Mitochondria Bound to Lipid Droplets: Where Mitochondrial Dynamics Regulate Lipid Storage and Utilization

The isolation and biochemical characterization of lipid droplet (LD)-associated mitochondria revealed the capacity of the cell to produce and maintain distinct mitochondrial populations carrying disparate proteome and dissimilar capacities to oxidize fatty acids and pyruvate. With mitochondrial motility being a central parameter determining mitochondrial fusion, adherence to LDs provides a mechanism by which peridroplet mitochondria (PDM) remain segregated from cytoplasmic mitochondria (CM). The existence of metabolically distinct subpopulations provides an explanation for the capacity of mitochondria within the individual cell to be involved simultaneously in fatty acid oxidation and LD formation. The mechanisms that deploy mitochondria to the LD and the dysfunctions that result from unbalanced proportions of PDM and CM remain to be explored.
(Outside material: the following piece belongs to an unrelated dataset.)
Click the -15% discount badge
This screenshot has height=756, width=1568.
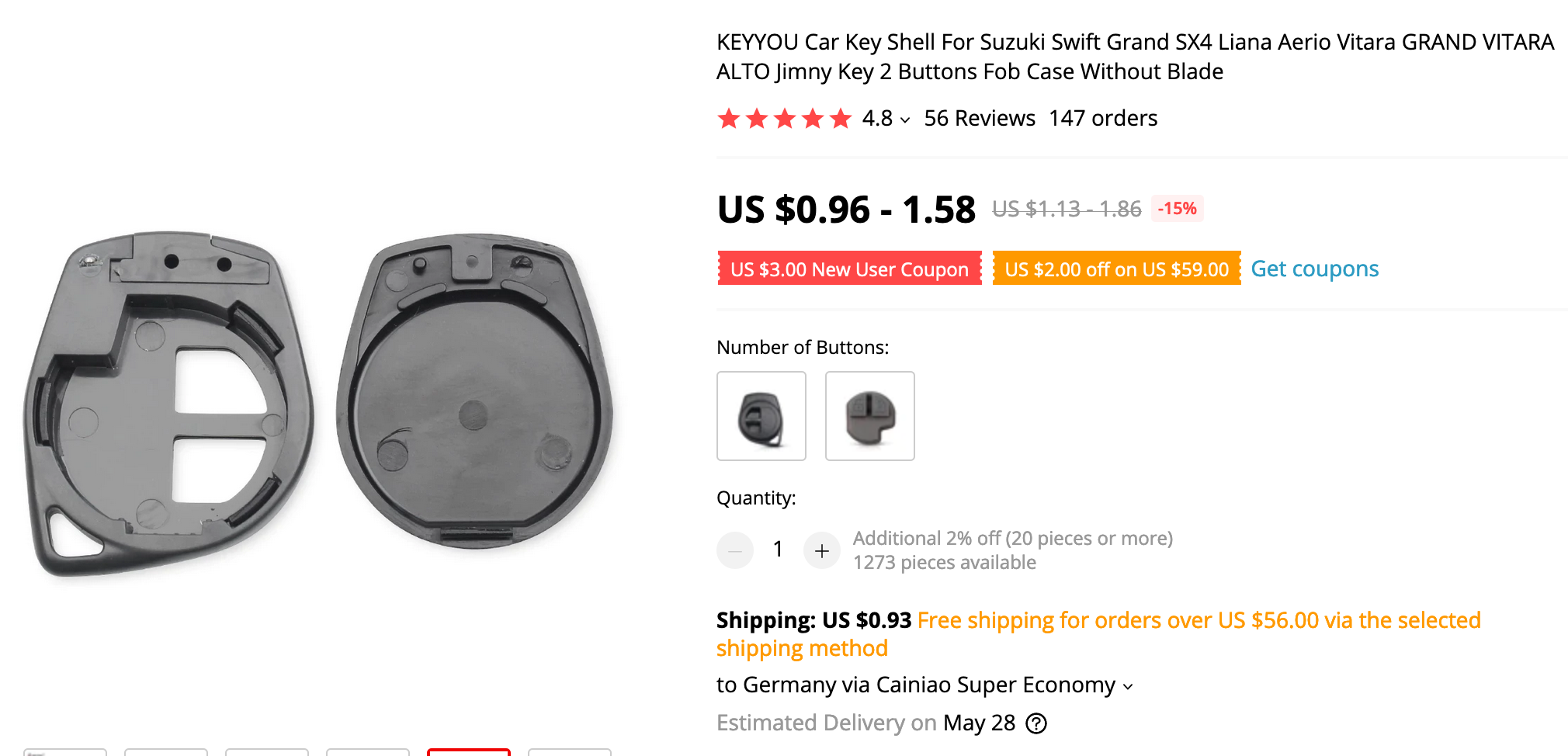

Understanding the roles and regulation of mitochondrial tethering to LDs offers new points of intervention in metabolic diseases. Benador et al. describe the arrest of mitochondrial motility and fusion as a mechanism by which mitochondria segregate and develop specialized proteome and metabolic capacity within the same cell. Specialized mitochondrial subpopulations explain how a single cell can be involved simultaneously in fatty acid oxidation and lipid droplet formation.